Also today: First Solar gains energy from NextLight buyout; Cape Cod wind farm gets green light at last; HP acquires Palm for its operating system; Germans nab carbon tax thieves.
Germany still baulks over Greek bailout, despite contagion spreading
Greece’s credit contagion has spread, after ratings agency Standard & Poor’s decided to cut Spain’s credit rating, a day after slashing Greek bonds to junk status and downgrading Portugal’s debt. The fact that the Spanish economy is much larger than that of Greece has widened Europe’s financial crisis, and this could now damage economic recovery in the US. European officials say they’ll act fast on a big package of loans for Greece, but the bloc has been dragging its feet up until now, as Germany focuses on domestic elections and digging its own way out of the global recession. Some analysts believe European economic growth will slow to less than 1% this year, as more countries take tough measures to get their fiscal affairs in line, including making public spending cuts, wage cuts and reforming their welfare systems. That’ll hurt American business, which exported $36.5 billion of products to EU nations in the first two months of 2010.
Photo: German Chancellor Angela Merkel (R) listens to Foreign Minister Guido Westerwelle before a cabinet meeting at the Chancellery in Berlin, April 28, 2010. REUTERS/Thomas Peter
First Solar gains energy from NextLight buyout
The largest solar power company in the world, First Solar, will buy chief rival NextLight Renewable Power for about $285 million, adding 1.1-gigawatts worth of arrays to its 1.4-gigawatt pipeline. The move is strategic because NextLight has power purchase agreements to provide more than 520 megawatts of power to California utility Pacific Gas & Electric, a company pursuing alternative energy policies. First Solar wants to become a major force in California power supply, and has mandated that some 33% of its output be generated from renewable energy sources by 2020. It’s already got deals with Southern California Edison, so the new acquisition is meant to consolidate this position. First Solar has already bought up Optisolar and Edison Mission Group in its portfolio expansion.
Cape Cod wind farm gets green light at last
After nearly 10 years of politicking, the US federal government has approved a 130-turbine wind farm off the coast of Cape Cod, near Boston. The facility, dubbed Cape Wind, will cover about 39 square kilometres, an area the size of Manhattan, with turbines no closer than eight kilometres off the coast. There’s still lots of controversy and red tape to cut through. Before his death last year, Democratic Senator Ted Kennedy said the wind farm would channel government money into corporate hands, and place a heavy burden on Massachusetts taxpayers.
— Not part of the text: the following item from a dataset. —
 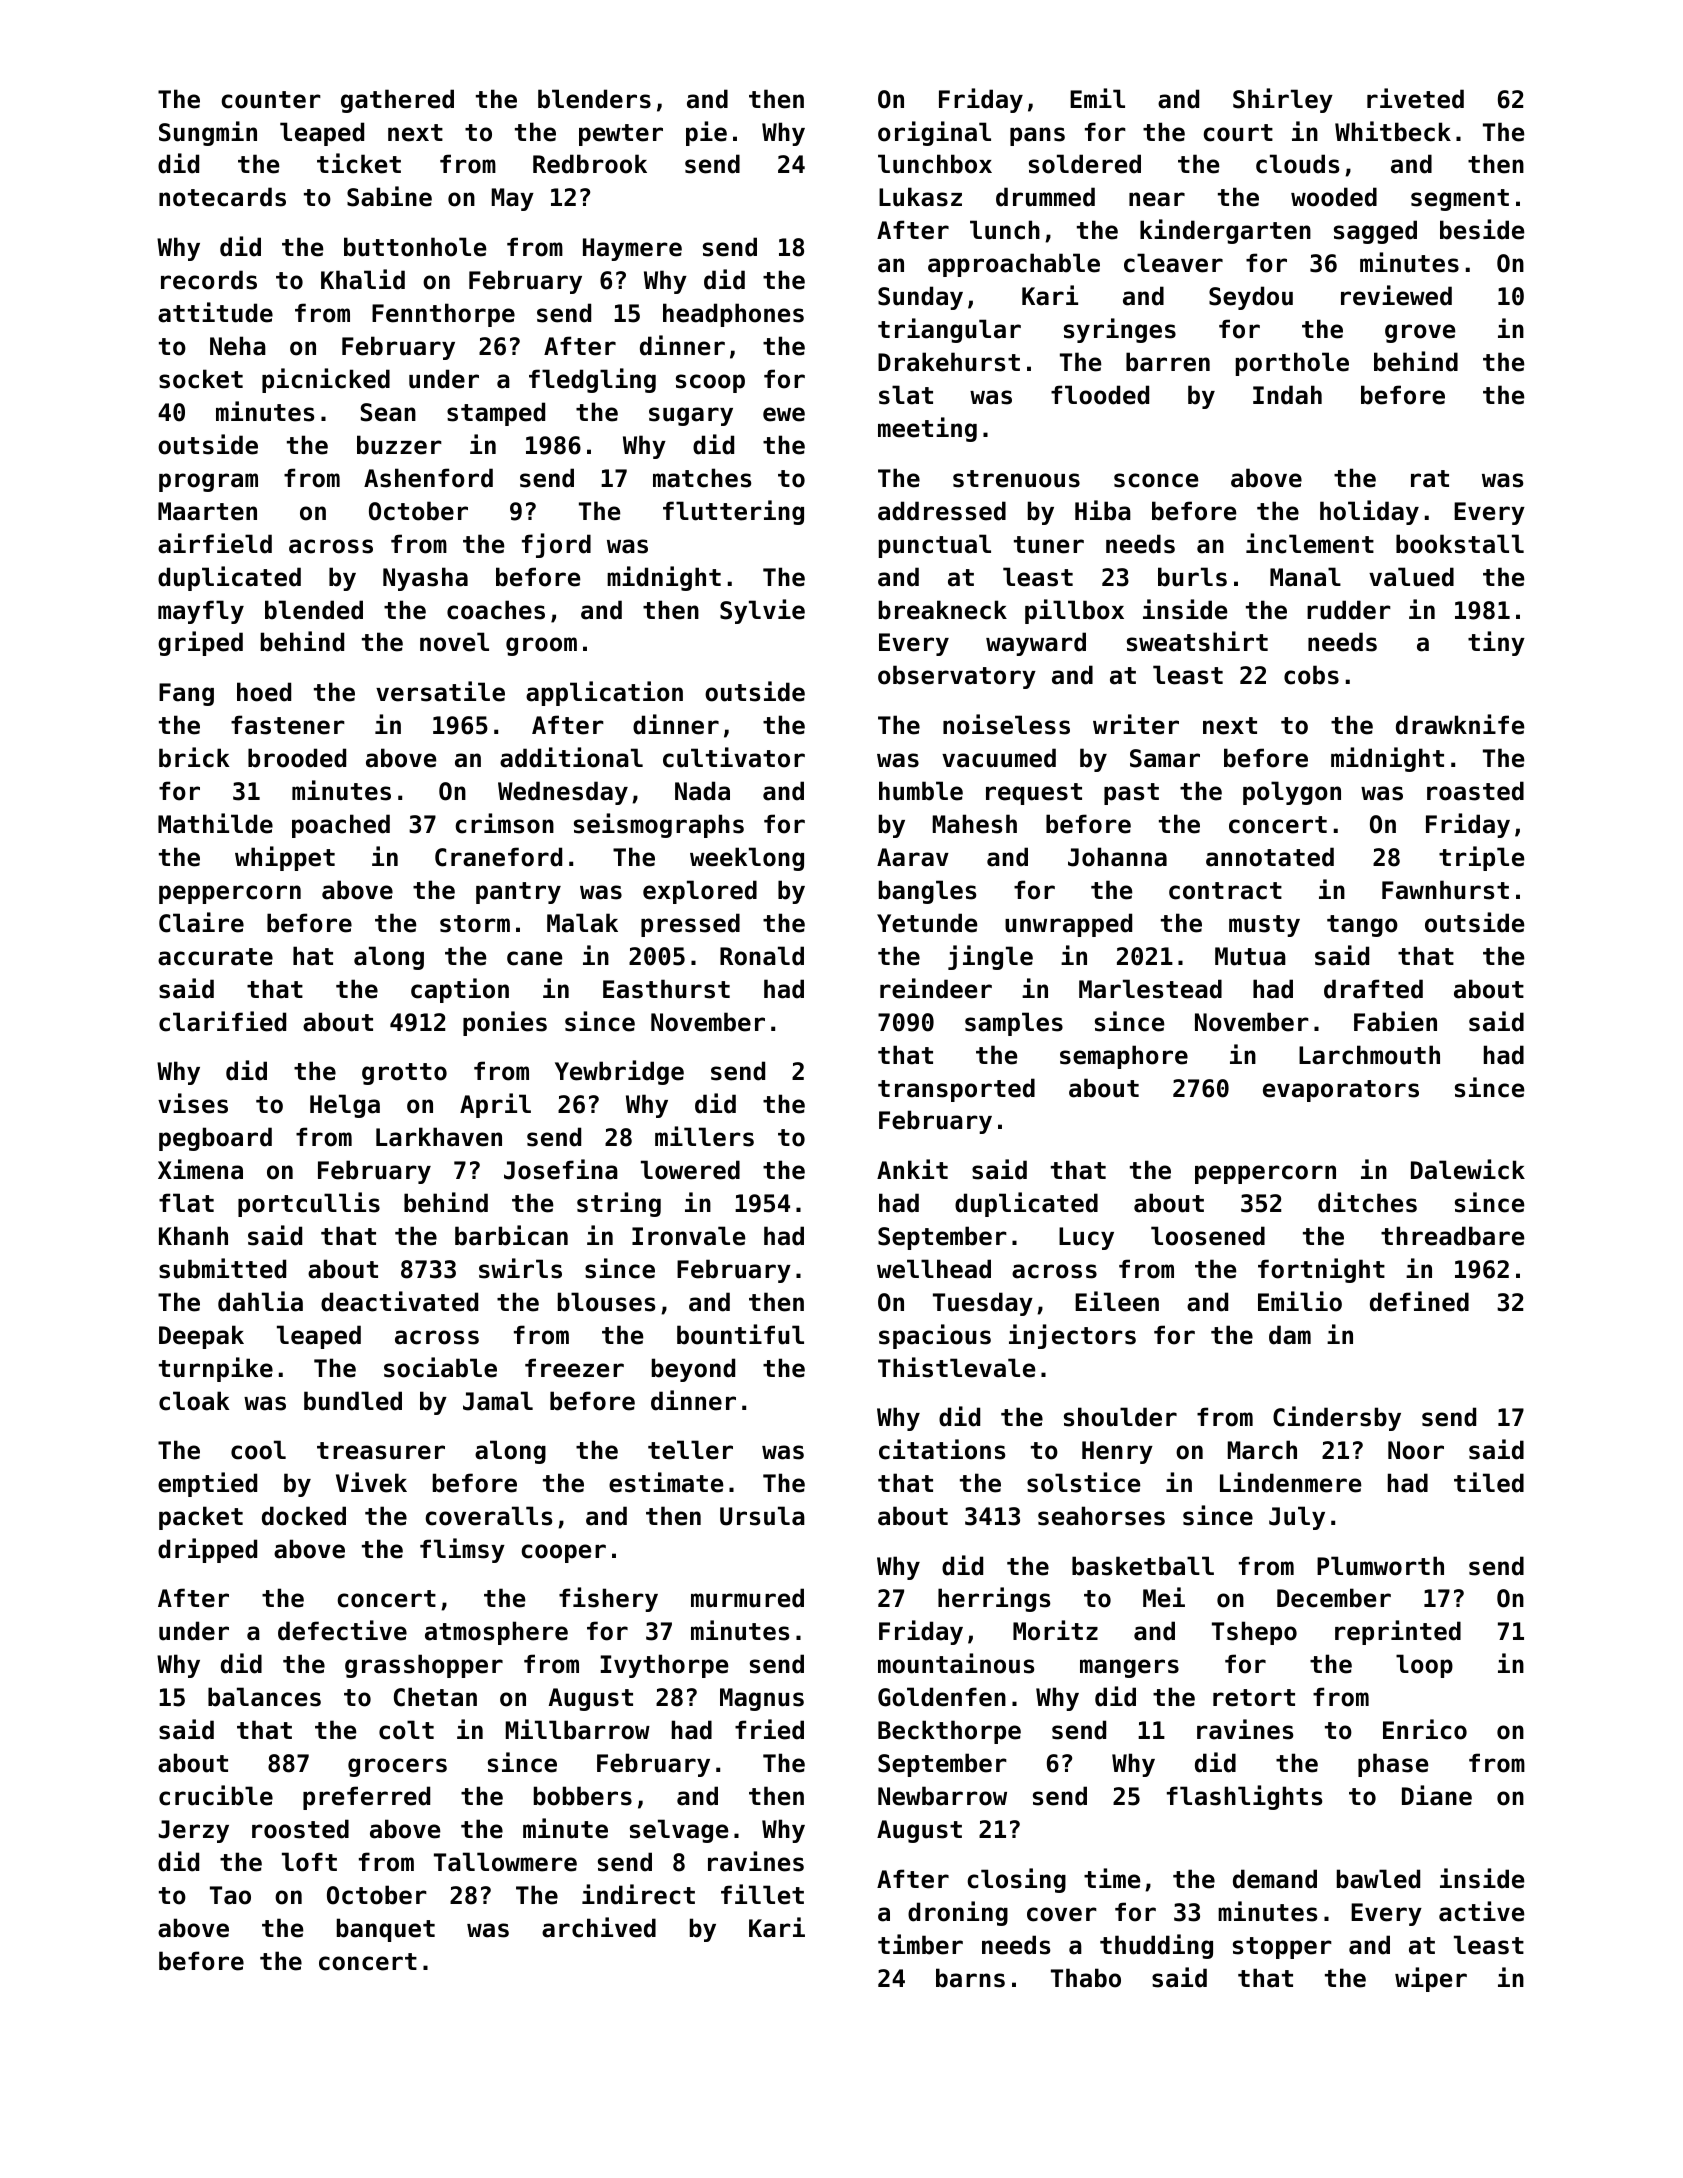 What do you see at coordinates (440, 691) in the screenshot?
I see `versatile` at bounding box center [440, 691].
The $1 billion project is intended to generate enough power to meet 75% of the energy demand for the Cape Cod, Martha’s Vineyard and Nantucket region, but $10 billion more needs to be spent on upgrading grid and transmission lines.
HP acquires Palm for its operating system
Hewlett-Packard’s deal to acquire smartphone maker Palm is about Palm’s WebOS operating system that can power tablet computers and low-end laptops known as netbooks, and not just smartphones. The deal helps HP move into the booming smartphone market, and boosts it own efforts in making tablet computers that operate on platforms other than MS Windows. By building on WebOS, HP is obviously hoping it’s onto something akin to Google’s Android operating system, which powers smartphones, but can expand to numerous other devices. HP says it’s buying and developing its own operating system, rather than just using Android, because the huge potential market for devices is in early-stage development and the company believes in having choices, along with working with partners, specifically Microsoft.
Germans nab carbon tax thieves
German prosecutors have raided 230 offices and homes in an investigation into $238 million worth of tax evasion linked to carbon emissions trading. Some 150 suspects at 50 companies were targeted, and their assets frozen by the Frankfurt Chief Prosecutor’s Office. They’re suspected of playing a game called carousel fraud, in which carbon traders collect tax and disappear before turning it in to authorities. The UK, France and the Netherlands, have already looked into such scams, according to Bloomberg. The German raid is based on the belief that an estimated 7% of carbon trades were affected in the $125 billion EU market in 2009.